In April, 1858, John H. Cunningham was admitted to the bar, and took the customary oath. John G. Warren served as sheriff until H. W. Kirkpatrick qualified, in 1860. At this time, B. R. Coleman was district clerk and E. L. Dyer, deputy clerk. The April term of 1861 was opened by Judge W. B. Egan on the 1st and closed on the 2nd. There was another short term in October, and at that time No. 17, as applied to the district, was written 11th, to correspond with the act of the Legislature. From October 21, 1862, to April 18, 1864, there is no record of court. On April 19, 1865, Judge Egan adjourned court sine die, but on September 25 of that year Judge J. D. Watkins, of the Eleventh District, opened the fall term. John Kimball was sheriff, and M. Callahan, clerk. The latter was succeeded in 1866 by Hyder A. Kennedy, while John Kimball was succeeded by L. J. Kimball, and he, in 1867, by J. A. Witter. In October Judge Watkins received an order from W. T. Gentry, asking that the jury list be restricted to registered voters, found on tables of assessment. In 1868 S. D. Spann was clerk; J. A. Witter, sheriff, and James T. Story, successor of Beck, was recorder.

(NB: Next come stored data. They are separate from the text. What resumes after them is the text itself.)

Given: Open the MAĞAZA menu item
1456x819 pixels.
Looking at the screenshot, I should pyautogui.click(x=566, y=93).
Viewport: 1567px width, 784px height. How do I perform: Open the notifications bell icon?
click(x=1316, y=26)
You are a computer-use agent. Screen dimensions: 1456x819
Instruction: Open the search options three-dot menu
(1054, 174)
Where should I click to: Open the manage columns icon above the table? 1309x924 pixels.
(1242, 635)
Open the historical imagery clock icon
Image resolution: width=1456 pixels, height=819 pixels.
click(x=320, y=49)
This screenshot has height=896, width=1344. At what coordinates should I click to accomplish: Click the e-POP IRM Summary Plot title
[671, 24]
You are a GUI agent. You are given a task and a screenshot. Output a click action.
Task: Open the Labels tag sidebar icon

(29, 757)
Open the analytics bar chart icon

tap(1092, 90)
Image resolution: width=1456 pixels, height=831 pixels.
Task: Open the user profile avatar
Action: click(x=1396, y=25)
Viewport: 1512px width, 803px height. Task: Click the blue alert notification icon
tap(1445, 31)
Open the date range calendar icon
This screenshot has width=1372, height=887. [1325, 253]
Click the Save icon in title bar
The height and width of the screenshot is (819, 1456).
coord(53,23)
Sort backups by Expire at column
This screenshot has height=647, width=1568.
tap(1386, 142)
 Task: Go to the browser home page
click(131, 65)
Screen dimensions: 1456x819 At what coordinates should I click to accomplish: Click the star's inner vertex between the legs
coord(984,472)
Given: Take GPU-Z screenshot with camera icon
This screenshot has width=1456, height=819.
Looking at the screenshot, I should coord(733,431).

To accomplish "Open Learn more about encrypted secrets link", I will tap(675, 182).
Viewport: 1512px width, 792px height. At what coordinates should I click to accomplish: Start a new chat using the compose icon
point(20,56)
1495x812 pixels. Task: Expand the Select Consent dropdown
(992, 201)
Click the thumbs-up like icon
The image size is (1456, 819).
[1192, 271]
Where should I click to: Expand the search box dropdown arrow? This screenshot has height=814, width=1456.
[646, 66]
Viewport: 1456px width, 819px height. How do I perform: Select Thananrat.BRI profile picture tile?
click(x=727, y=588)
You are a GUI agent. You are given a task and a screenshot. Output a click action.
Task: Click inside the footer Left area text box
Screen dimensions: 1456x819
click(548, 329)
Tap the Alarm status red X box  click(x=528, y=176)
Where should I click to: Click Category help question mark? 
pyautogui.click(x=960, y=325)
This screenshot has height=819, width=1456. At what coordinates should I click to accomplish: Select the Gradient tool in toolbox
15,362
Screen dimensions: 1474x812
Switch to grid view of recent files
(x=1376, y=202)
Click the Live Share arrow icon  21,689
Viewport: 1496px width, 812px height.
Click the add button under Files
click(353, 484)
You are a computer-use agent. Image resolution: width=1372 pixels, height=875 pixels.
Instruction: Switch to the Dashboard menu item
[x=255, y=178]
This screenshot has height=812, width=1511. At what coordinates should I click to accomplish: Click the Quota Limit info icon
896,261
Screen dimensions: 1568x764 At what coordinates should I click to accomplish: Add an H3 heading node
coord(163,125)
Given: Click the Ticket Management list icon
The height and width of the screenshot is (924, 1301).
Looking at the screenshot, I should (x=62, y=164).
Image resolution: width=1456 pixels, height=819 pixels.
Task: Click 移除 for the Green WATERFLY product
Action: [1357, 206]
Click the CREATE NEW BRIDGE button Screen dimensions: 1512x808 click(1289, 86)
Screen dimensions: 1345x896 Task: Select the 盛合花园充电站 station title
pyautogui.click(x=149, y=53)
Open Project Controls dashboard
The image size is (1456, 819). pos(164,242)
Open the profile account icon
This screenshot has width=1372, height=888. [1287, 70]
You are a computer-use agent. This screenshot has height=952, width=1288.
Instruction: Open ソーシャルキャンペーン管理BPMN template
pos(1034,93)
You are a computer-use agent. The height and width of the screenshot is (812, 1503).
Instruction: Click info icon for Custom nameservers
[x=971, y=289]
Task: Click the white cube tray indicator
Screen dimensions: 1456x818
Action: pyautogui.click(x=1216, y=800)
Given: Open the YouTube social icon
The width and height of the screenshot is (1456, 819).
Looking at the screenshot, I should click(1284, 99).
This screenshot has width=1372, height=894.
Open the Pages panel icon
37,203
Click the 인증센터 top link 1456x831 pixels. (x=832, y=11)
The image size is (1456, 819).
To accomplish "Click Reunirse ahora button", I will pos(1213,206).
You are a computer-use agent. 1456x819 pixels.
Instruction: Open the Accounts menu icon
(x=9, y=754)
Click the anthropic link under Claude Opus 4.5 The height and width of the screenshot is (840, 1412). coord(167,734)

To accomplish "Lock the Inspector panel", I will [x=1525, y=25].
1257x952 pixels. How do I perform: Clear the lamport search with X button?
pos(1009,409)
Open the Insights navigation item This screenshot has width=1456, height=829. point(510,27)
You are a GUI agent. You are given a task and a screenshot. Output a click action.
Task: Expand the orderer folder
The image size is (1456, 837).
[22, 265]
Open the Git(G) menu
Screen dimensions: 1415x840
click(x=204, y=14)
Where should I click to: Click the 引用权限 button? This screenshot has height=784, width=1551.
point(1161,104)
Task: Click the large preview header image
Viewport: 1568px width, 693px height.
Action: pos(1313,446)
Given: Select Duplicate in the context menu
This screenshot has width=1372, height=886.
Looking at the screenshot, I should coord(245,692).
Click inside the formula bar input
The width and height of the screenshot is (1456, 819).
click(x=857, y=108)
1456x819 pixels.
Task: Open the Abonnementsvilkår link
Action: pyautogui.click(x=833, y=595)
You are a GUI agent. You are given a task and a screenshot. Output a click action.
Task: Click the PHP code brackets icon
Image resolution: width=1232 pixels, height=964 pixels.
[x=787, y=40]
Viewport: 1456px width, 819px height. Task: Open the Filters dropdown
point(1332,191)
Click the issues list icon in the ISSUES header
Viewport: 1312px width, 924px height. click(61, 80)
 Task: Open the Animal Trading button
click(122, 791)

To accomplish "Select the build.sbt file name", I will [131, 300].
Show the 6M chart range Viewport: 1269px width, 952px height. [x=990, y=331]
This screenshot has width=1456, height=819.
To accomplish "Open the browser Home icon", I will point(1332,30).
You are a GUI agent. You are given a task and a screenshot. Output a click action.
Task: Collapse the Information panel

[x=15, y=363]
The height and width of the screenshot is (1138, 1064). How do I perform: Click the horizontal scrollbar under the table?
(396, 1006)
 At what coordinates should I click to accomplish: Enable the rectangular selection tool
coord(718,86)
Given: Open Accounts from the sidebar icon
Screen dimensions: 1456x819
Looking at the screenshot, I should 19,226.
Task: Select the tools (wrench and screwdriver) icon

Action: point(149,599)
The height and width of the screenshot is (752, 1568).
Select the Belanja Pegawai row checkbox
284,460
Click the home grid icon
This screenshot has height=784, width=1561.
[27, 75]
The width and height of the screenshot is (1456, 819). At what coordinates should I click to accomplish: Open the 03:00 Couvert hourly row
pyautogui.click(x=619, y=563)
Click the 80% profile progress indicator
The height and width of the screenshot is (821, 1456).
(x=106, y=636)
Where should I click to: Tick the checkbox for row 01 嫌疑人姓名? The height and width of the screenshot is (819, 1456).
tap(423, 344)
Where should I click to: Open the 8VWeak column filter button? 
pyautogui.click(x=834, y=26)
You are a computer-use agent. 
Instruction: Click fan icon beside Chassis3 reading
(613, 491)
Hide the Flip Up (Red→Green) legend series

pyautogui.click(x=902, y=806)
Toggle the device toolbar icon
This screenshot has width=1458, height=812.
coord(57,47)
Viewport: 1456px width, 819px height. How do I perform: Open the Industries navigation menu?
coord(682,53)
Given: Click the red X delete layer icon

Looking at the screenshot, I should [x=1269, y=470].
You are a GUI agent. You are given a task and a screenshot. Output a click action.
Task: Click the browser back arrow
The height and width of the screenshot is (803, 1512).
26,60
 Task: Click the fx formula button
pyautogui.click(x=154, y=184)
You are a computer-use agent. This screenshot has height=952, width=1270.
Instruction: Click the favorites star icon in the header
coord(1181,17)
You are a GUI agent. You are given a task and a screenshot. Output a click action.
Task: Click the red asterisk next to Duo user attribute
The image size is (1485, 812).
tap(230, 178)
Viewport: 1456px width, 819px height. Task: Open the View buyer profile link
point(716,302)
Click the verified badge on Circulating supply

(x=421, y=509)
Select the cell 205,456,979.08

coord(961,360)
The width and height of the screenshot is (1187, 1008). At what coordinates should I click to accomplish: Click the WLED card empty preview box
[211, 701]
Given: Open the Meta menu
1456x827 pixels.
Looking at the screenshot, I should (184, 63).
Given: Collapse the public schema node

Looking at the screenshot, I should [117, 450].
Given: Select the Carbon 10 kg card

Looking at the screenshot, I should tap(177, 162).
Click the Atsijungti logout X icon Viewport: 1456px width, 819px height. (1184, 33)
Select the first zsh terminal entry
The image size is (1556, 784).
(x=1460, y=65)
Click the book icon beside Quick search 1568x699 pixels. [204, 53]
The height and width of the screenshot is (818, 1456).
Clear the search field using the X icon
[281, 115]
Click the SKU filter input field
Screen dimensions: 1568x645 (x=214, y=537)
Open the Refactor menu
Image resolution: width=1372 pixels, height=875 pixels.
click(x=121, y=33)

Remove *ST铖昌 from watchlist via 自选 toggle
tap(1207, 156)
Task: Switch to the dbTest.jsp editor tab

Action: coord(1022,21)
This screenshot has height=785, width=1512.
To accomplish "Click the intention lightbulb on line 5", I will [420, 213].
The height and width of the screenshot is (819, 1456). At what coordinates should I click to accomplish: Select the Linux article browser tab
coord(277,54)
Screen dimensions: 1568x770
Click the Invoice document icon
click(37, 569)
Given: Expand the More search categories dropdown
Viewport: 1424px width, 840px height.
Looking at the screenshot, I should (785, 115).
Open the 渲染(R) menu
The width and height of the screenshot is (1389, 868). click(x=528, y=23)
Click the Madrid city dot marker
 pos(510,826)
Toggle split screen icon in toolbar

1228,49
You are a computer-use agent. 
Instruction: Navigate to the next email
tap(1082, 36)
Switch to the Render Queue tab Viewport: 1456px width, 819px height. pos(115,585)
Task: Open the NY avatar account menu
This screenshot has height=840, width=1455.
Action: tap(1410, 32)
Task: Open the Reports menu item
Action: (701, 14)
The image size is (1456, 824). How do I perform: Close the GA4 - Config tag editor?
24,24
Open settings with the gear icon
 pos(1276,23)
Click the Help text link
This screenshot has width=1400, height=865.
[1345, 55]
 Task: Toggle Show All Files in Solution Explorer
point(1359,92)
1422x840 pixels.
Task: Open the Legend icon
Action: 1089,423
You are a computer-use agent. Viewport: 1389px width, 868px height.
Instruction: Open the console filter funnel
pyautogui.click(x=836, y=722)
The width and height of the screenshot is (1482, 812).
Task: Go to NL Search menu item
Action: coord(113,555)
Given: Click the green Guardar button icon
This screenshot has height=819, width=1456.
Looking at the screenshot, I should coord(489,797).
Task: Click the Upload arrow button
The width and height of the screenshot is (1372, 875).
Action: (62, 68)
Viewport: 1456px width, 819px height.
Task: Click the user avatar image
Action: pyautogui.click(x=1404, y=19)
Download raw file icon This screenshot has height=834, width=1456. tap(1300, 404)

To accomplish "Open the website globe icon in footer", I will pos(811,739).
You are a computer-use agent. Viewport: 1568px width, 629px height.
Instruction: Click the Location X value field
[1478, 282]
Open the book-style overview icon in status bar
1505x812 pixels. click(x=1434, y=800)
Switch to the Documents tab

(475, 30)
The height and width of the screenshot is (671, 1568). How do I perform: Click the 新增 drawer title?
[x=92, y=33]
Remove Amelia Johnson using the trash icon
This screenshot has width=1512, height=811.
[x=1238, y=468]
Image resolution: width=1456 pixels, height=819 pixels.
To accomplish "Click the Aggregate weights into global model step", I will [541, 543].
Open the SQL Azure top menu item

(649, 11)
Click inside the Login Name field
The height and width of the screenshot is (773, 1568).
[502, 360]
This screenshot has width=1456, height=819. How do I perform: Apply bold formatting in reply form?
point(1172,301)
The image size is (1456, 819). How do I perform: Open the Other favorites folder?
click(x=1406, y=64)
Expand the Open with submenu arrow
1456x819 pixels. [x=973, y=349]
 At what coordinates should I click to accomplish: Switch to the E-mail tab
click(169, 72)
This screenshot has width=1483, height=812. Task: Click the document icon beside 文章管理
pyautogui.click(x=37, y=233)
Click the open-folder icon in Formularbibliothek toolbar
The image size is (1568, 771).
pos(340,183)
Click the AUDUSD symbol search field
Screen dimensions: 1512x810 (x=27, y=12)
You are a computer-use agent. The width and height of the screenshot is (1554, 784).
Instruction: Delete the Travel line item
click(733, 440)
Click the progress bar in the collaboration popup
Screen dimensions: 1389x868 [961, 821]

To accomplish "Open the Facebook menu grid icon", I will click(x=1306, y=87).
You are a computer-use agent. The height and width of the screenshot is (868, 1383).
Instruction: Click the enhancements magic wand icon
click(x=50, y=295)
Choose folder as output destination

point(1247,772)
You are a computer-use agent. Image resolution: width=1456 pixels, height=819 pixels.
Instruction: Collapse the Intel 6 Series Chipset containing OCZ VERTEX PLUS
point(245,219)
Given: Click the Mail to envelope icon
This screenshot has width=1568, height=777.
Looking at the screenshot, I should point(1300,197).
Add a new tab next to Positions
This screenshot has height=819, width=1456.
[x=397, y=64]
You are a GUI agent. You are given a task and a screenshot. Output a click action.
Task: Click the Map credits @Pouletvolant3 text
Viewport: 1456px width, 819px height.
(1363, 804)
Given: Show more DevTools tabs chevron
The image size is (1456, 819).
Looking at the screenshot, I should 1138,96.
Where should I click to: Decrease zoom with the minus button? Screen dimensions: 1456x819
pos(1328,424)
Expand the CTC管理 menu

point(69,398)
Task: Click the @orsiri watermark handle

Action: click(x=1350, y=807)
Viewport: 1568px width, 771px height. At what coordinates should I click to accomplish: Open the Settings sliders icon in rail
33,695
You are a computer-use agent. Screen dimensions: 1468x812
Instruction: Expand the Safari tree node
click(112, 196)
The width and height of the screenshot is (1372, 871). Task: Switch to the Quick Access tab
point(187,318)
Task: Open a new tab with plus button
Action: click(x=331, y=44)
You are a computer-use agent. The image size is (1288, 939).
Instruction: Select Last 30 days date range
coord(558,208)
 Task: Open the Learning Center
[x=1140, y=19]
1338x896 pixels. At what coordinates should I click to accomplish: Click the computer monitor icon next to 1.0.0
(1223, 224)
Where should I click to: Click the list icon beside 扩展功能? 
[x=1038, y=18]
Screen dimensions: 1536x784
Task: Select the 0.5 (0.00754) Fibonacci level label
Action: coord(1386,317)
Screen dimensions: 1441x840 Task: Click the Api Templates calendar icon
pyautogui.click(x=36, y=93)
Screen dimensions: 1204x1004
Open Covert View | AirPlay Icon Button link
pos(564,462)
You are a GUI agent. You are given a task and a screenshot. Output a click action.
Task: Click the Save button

On the opening of the May term of this year, Attorney Gen. B. J. Lynch transmitted to the clerk a copy of Special Order No. 203, issued by Gen. Hancock, of the Fifth Military District. In view of this order and of a then recent decision of the Supreme Court, Judge Watkins ordered the discharge of all the jurors summoned for that term. In October court was opened and a return made of a constitutional jury. At this time S. D. Spann signed the record as clerk; A. Ragland as deputy sheriff (R. T. Dawson being sheriff); J. R. Ramsey, recorder, and N. J. Scott, parish judge, all elected that year.